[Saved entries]
━━━━━━━━━━━━━━━━━━━━━━━━━━━━━━
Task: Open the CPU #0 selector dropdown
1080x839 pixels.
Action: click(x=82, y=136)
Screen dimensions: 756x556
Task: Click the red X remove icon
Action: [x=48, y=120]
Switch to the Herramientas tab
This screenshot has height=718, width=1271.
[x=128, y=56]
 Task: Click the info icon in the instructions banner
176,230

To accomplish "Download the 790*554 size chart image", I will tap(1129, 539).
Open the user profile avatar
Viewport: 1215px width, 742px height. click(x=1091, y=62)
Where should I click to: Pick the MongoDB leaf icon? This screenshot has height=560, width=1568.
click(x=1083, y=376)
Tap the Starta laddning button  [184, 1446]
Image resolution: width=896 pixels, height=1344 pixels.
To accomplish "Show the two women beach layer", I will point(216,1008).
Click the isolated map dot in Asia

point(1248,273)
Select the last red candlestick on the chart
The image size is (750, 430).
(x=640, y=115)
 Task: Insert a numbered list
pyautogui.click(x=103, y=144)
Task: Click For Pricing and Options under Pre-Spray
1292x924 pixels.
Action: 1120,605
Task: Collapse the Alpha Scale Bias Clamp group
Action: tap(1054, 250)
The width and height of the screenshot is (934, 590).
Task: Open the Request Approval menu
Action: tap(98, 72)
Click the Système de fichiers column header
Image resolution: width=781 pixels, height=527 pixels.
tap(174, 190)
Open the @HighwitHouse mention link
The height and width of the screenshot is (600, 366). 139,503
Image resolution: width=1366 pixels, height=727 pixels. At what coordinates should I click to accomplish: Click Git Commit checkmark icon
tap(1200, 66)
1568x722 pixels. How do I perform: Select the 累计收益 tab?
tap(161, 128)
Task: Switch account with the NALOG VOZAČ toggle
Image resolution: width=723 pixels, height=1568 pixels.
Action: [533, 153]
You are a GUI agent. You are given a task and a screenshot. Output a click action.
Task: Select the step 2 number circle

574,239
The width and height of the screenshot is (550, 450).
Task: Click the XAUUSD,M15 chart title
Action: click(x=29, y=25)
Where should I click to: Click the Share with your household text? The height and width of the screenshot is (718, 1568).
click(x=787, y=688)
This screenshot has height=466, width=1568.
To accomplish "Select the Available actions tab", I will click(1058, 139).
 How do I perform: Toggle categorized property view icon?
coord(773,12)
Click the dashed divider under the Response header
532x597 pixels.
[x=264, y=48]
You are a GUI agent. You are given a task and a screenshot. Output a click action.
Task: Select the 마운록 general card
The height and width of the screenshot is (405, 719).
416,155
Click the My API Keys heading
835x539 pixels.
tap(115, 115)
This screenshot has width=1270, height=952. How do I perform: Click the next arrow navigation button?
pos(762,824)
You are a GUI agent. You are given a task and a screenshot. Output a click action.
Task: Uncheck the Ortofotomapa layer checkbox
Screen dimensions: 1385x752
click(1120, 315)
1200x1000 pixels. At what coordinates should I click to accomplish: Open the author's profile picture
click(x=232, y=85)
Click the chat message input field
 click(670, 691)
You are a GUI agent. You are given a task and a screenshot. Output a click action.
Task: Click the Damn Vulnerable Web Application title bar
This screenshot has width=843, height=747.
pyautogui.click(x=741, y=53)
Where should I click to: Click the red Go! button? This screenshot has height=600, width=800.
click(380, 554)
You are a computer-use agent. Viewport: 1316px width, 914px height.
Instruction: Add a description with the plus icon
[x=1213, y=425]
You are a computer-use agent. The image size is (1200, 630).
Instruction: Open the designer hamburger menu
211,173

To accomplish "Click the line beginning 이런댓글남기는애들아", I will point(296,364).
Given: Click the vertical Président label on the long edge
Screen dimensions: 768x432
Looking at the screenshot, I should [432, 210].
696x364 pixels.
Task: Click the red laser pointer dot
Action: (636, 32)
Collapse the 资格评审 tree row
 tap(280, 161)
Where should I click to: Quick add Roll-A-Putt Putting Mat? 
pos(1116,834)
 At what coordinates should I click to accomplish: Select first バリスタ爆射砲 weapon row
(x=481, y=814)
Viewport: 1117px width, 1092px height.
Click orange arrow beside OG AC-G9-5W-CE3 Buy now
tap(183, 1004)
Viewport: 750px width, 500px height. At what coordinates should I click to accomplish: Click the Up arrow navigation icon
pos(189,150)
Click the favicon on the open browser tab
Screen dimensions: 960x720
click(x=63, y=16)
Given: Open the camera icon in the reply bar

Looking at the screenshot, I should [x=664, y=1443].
━━━━━━━━━━━━━━━━━━━━━━━━━━━━━━
Go through the records above and report how many lines contain "computer". Write the number only.

◆ **Answer to this exercise**: 2